ABOUT THIS EXERCISE >>
Please copy every line of the records below that holds the word "computer".

Pixel coordinate grounding data:
• • • •
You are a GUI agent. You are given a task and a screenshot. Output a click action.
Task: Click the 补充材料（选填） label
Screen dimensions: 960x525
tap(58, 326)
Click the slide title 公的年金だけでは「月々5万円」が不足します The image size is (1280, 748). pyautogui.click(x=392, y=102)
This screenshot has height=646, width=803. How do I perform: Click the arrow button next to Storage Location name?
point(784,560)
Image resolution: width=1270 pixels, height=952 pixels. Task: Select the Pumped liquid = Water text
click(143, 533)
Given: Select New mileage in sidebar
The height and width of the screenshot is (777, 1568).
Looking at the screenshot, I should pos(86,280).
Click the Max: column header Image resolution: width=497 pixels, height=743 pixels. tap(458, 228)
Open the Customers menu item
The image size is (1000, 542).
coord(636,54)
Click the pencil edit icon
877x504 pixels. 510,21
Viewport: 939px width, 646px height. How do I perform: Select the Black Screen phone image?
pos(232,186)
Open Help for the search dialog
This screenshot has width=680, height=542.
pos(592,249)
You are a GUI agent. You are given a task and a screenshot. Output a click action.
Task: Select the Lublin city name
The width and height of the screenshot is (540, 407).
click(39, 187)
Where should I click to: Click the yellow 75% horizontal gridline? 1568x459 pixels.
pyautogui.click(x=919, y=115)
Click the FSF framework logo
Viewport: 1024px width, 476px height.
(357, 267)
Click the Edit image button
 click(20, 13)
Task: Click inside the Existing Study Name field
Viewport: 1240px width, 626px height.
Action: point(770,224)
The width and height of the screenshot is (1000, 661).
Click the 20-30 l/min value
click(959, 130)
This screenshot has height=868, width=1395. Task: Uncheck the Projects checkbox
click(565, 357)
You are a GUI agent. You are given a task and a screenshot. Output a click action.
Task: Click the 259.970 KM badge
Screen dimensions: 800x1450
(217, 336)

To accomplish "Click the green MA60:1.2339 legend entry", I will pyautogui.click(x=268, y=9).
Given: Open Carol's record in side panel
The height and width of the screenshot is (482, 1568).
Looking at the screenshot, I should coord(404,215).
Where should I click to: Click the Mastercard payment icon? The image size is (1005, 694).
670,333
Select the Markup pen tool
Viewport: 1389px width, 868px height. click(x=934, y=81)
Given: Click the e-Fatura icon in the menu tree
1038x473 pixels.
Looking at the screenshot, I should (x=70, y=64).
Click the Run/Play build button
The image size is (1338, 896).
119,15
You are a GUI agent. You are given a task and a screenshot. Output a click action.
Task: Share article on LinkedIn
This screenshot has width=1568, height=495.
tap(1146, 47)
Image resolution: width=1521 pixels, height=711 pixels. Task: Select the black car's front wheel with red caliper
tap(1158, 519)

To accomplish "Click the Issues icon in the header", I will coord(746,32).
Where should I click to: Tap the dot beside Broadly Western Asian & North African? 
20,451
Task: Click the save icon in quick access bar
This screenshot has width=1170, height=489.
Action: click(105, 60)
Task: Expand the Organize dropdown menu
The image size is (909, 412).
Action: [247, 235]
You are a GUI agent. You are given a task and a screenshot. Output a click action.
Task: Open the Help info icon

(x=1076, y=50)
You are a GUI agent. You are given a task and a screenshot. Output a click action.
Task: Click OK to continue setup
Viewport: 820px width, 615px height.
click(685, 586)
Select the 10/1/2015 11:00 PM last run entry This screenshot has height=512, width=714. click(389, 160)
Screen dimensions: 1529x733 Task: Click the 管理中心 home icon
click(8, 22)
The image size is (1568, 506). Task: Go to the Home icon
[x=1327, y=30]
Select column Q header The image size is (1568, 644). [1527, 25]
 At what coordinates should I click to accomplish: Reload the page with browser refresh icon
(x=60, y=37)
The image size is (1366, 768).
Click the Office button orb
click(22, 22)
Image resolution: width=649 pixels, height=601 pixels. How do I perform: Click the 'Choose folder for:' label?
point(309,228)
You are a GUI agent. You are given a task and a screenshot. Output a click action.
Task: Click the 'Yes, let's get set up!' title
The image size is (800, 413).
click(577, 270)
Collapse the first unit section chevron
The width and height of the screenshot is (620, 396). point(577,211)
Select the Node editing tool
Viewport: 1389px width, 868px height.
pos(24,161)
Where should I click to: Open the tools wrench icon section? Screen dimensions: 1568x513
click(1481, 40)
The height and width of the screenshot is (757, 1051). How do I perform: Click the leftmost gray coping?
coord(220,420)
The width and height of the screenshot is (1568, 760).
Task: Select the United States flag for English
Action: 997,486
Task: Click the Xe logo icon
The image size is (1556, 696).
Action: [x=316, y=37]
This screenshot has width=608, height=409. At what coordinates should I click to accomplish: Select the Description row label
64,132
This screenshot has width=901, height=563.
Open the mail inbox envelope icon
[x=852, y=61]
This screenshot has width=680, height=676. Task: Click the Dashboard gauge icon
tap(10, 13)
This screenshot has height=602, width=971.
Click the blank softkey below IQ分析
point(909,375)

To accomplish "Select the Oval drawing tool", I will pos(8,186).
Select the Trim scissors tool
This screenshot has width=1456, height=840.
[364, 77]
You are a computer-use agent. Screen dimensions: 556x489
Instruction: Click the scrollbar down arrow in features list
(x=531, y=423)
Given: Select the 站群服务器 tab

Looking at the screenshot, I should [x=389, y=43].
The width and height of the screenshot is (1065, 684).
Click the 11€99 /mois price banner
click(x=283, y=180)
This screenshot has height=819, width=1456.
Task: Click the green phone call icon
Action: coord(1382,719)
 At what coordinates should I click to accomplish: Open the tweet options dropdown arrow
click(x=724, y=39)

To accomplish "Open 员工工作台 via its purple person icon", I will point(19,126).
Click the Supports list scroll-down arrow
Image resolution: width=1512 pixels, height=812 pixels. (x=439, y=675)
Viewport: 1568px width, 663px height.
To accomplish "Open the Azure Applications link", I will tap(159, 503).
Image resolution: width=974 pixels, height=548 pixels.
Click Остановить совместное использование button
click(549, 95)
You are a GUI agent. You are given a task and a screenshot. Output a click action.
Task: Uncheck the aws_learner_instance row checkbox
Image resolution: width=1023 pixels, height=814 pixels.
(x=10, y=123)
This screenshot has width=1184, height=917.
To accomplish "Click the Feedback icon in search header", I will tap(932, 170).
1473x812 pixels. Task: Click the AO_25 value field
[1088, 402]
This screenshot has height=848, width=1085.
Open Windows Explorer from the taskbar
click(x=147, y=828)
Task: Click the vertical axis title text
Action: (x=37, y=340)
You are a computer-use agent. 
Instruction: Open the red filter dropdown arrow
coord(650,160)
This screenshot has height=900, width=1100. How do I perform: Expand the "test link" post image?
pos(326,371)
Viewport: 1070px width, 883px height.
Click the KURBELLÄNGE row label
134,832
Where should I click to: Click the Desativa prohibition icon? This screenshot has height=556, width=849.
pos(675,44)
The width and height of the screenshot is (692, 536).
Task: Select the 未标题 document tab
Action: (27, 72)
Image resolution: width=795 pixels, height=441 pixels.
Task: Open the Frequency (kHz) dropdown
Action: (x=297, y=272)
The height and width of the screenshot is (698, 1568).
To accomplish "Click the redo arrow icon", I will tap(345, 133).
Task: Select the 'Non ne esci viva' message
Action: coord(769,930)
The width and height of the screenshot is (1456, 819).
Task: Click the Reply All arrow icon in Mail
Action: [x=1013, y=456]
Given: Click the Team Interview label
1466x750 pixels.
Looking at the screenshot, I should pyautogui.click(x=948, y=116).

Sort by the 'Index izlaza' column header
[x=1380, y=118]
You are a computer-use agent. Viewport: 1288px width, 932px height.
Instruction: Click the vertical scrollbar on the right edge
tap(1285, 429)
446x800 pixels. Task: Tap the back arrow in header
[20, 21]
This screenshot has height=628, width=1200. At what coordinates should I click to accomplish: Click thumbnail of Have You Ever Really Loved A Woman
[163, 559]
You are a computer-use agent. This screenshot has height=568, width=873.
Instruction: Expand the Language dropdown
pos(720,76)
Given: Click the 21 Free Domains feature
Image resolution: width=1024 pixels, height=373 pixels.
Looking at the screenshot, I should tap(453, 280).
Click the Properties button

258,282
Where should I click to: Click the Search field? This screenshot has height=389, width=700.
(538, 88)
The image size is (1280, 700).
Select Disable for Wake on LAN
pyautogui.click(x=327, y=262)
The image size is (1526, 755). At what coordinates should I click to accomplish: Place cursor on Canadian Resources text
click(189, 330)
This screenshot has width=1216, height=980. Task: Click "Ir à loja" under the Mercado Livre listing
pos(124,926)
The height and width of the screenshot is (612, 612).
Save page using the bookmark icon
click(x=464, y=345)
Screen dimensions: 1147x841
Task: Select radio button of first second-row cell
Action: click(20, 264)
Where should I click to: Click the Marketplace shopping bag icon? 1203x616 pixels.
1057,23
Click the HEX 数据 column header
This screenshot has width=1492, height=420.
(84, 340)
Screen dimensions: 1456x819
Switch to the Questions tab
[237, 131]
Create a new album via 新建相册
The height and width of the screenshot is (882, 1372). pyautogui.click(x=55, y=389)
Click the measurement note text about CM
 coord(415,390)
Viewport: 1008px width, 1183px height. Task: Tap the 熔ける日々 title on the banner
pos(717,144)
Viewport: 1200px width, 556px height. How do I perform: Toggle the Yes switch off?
• • • •
OUTPUT >>
You are a computer-use agent. Screen dimensions: 556x489
You are a computer-use agent. 
You are a computer-use agent. Viewport: 1288px width, 932px height.
You are a computer-use agent. This screenshot has height=568, width=873.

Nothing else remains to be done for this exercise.